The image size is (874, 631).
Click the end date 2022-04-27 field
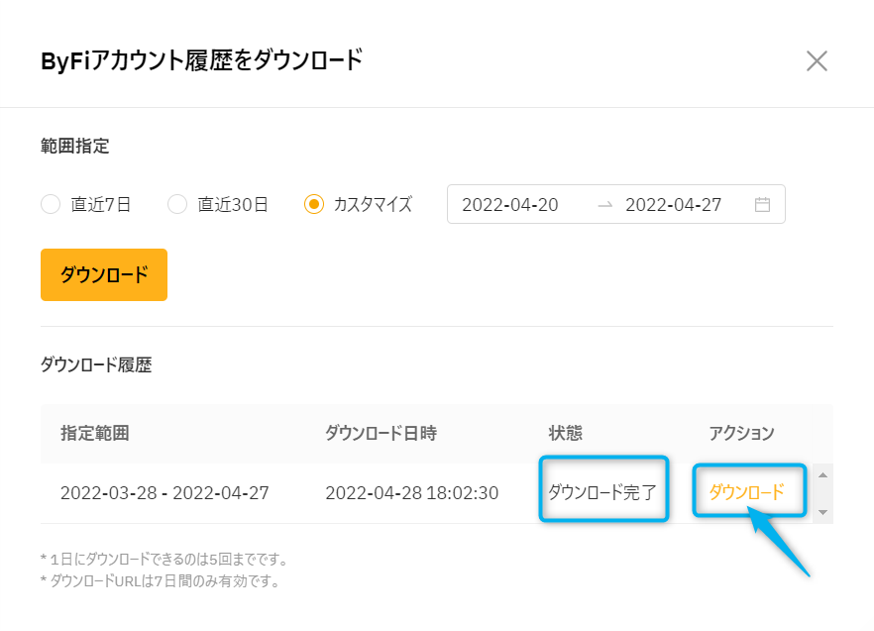coord(673,205)
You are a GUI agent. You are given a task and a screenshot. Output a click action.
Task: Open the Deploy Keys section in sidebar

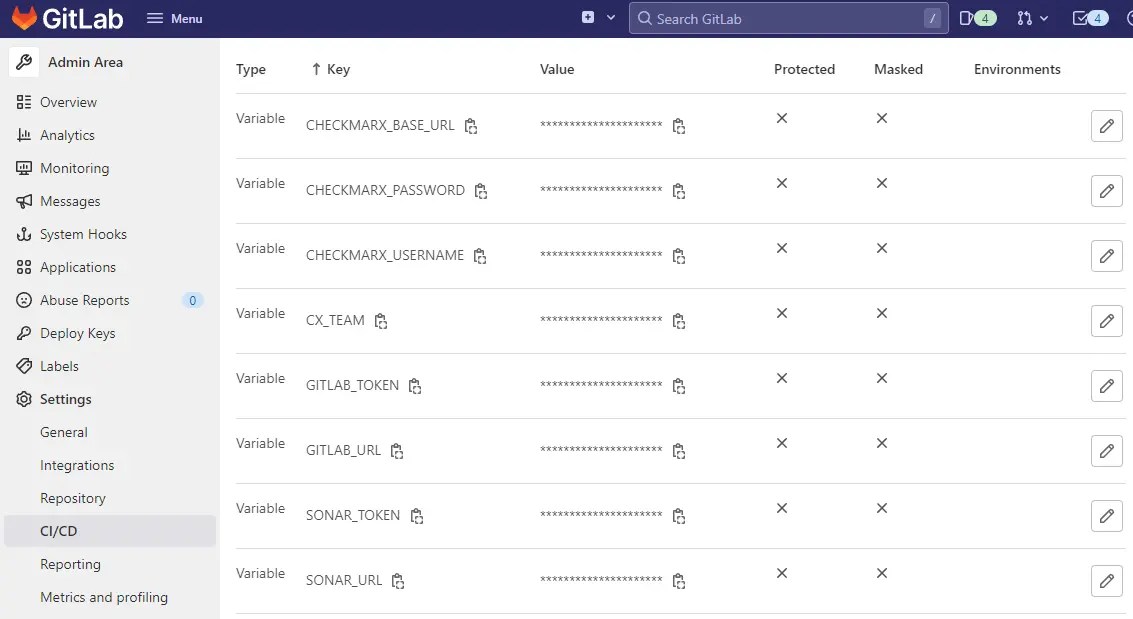click(x=79, y=333)

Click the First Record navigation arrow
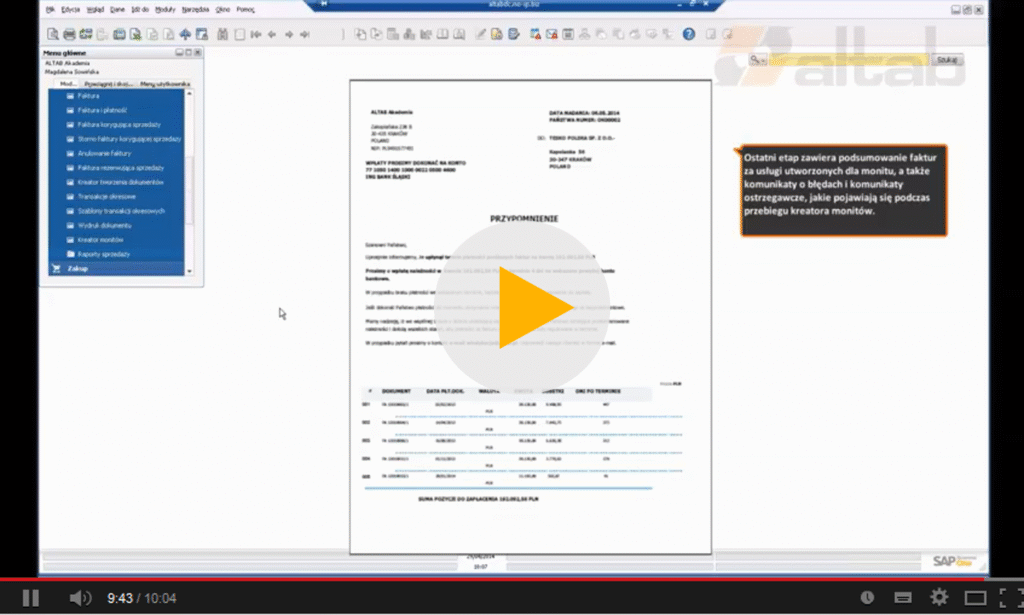tap(256, 33)
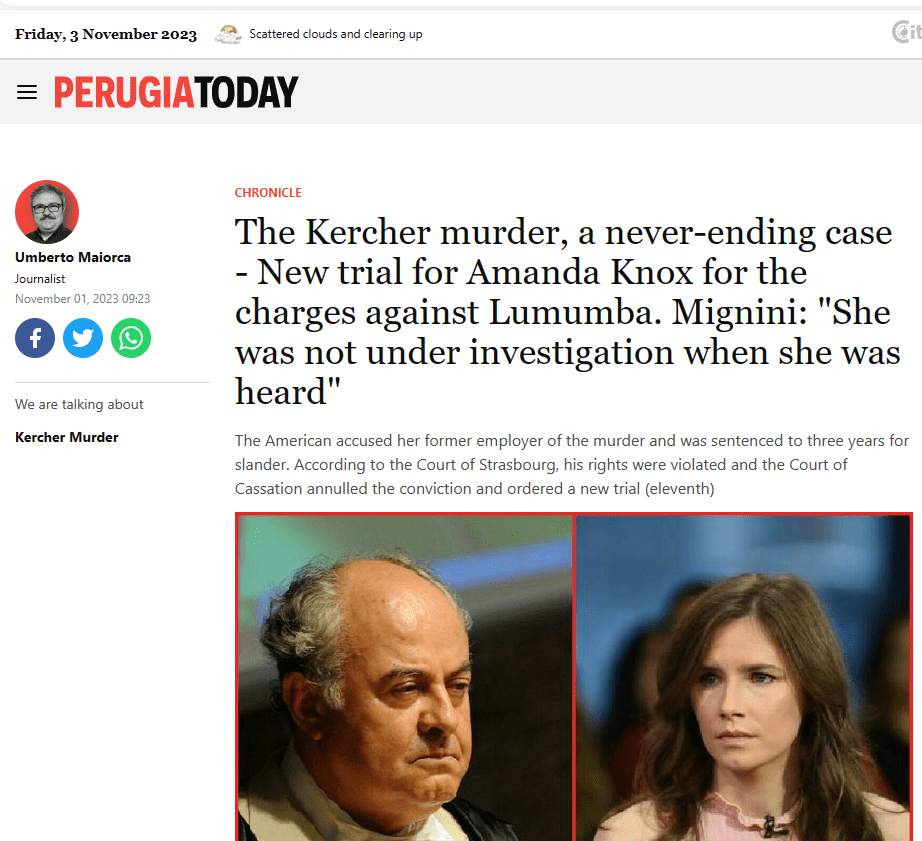Image resolution: width=922 pixels, height=841 pixels.
Task: Click the weather cloud icon
Action: pos(228,35)
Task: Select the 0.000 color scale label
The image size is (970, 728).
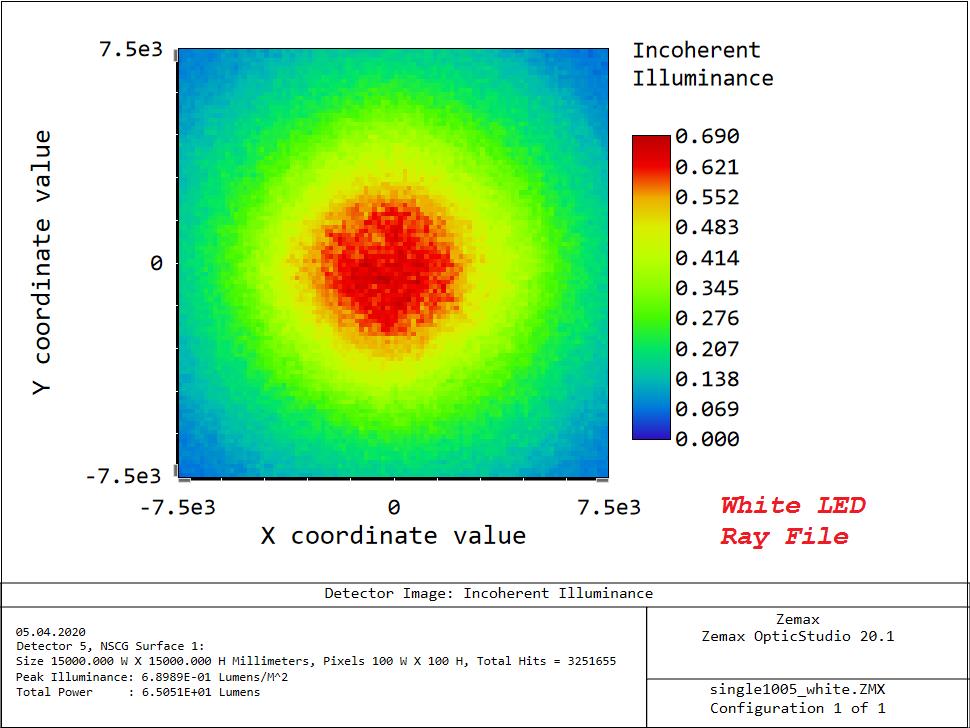Action: [x=707, y=439]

____

* **EXERCISE BRIEF**: Would you repeat the material above exactly, line for line, from its first line to the line with "Task: Select the 0.000 color scale label", including both and skipping every picture?

* **TASK RESULT**:
The image size is (874, 631).
Click the end date 2022-04-27 field
coord(673,205)
You are a GUI agent. You are given a task and a screenshot. Output a click action.
Task: Open the Deploy Keys section in sidebar

click(x=79, y=333)

Click the First Record navigation arrow
tap(256, 33)
Image resolution: width=922 pixels, height=841 pixels.
Task: Click the weather cloud icon
Action: pos(228,35)
Task: Select the 0.000 color scale label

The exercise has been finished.